Another significant innovation here is the introduction of a scatter correction that improves the fidelity of visual pigment OD estimates. Previously, light scattered back from the eye’s optical media has resulted in a wavelength dependent attenuation of the measured signal8. In conventional optical systems, particularly those with a large field of view, this has manifested itself in a spectral shift toward longer wavelengths17 which has thwarted attempts to obtain precise estimates of visual pigment OD. Several elegant retinal reflection models have been developed that can be used to characterise the optical properties of retinal components including the optical density of visual pigments18,34,35. Our preliminary work (not shown here) included spectral modelling along the lines suggested previously. Whilst this approach produces plausible estimates which described the optical characteristics of the eye’s main pigments (blood, melanin, macular pigment, and optical media) the number of free parameters in the models made fitting problematic. Our solution was to implement a two stage scatter correction, the first correcting for back scatter from the ocular media and the second for back scatter from the retinal nerve fibre layer (see Supplementary Digital Content). The utility of this relatively simple approach was confirmed by data from 2 observers who possess only a single type of visual pigment at the fovea (see Supplementary Digital Content).

Although the IRD technique described here provides a step change in the assessment of outer retinal function there are some limitations. The current technique does not attempt to measure the OD for short or blue light wavelength sensitive cones (S-cones). S-cones are absent from the fovea but constitute about ~7% of the total cone population at greater eccentricities, and will undoubtedly have an impact on retinal reflectance at shorter wavelengths36. The spatial resolution of the system, currently 130μm, is limited by the sensitivity of the Andor Luca-R camera, by the optical design of the illumination and imaging pupils, and by our desire to keep photopigment bleaching to negligible levels (no more than 3%). Although functional imaging at this level of resolution is useful clinically, the images produced are coarse relative to conventional fundus photography. The decision to fix the amplitude of the second scatter correction, on the basis that normal variations in the thickness of the retinal nerve fibre layer (RNFL) are modest, introduces another potential source of error. We estimate the error in our optical density estimates attributable to this assumption to be no more than 5% in normal participants37. Another parameter that could be improved still further is the recording time, which is typically 5–10 minutes. Theoretically, the precision of photopigment recovery rate estimates should be limited by photon shot noise only, but in reality, and despite the high fidelity eye tracking, small temporal transients, due to fixation losses and blinks, dictate the recording duration to ensure precise rate estimates.

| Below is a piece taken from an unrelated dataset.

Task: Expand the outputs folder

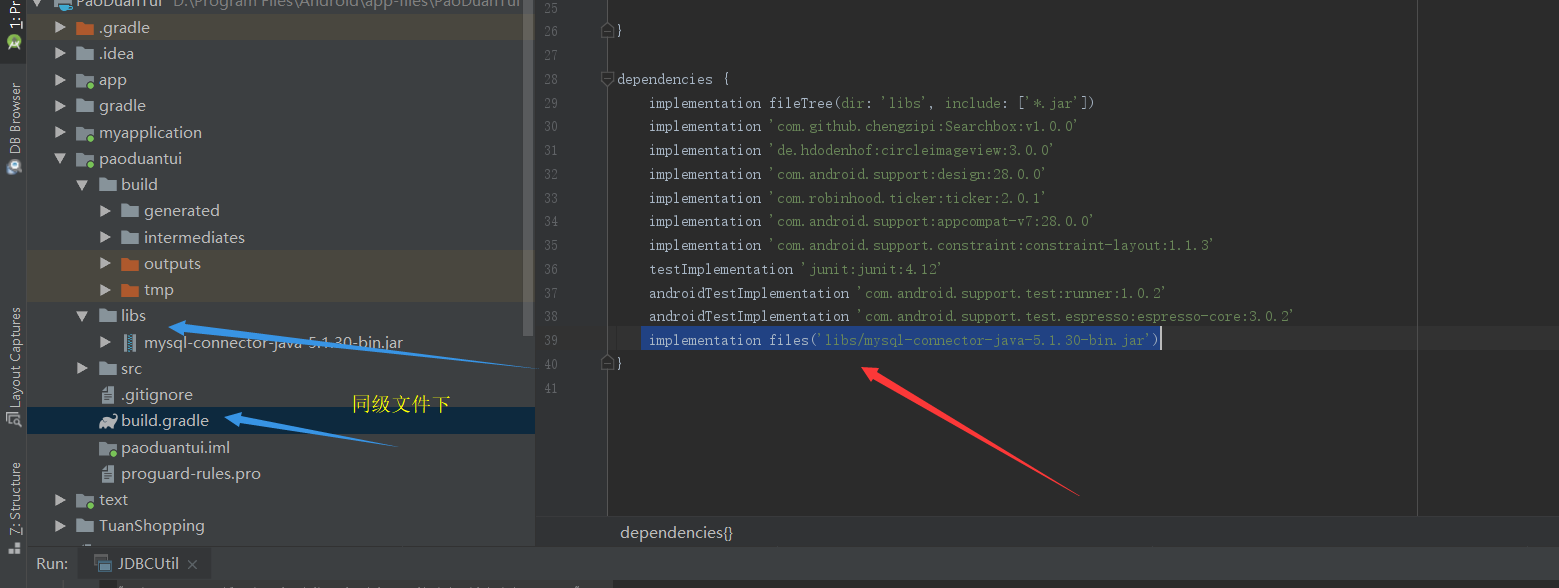Action: point(107,263)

In conclusion, the technique of IRD is able to map rod and cone visual pigment synthesis rates and their absolute optical densities across the central retina. The use of 3D eye tracking to drive relay mirror optics facilitates precise retinal reflectance measurements over time that would otherwise be contaminated by minute eye movements. This, combined with a correction that compensates for wavelength dependent scatter in the ocular media and multispectral imaging, ensures that the total optical density of the visual pigments and their absorption spectrum is recovered with high fidelity. We anticipate that this new technique will help researchers and clinicians study outer retinal physiology in both health and disease. Results from the people with AMD studied here are distinct from those of age matched controls, and hence IRD will likely be a useful functional biomarker for monitoring disease onset, progression and treatment interventions.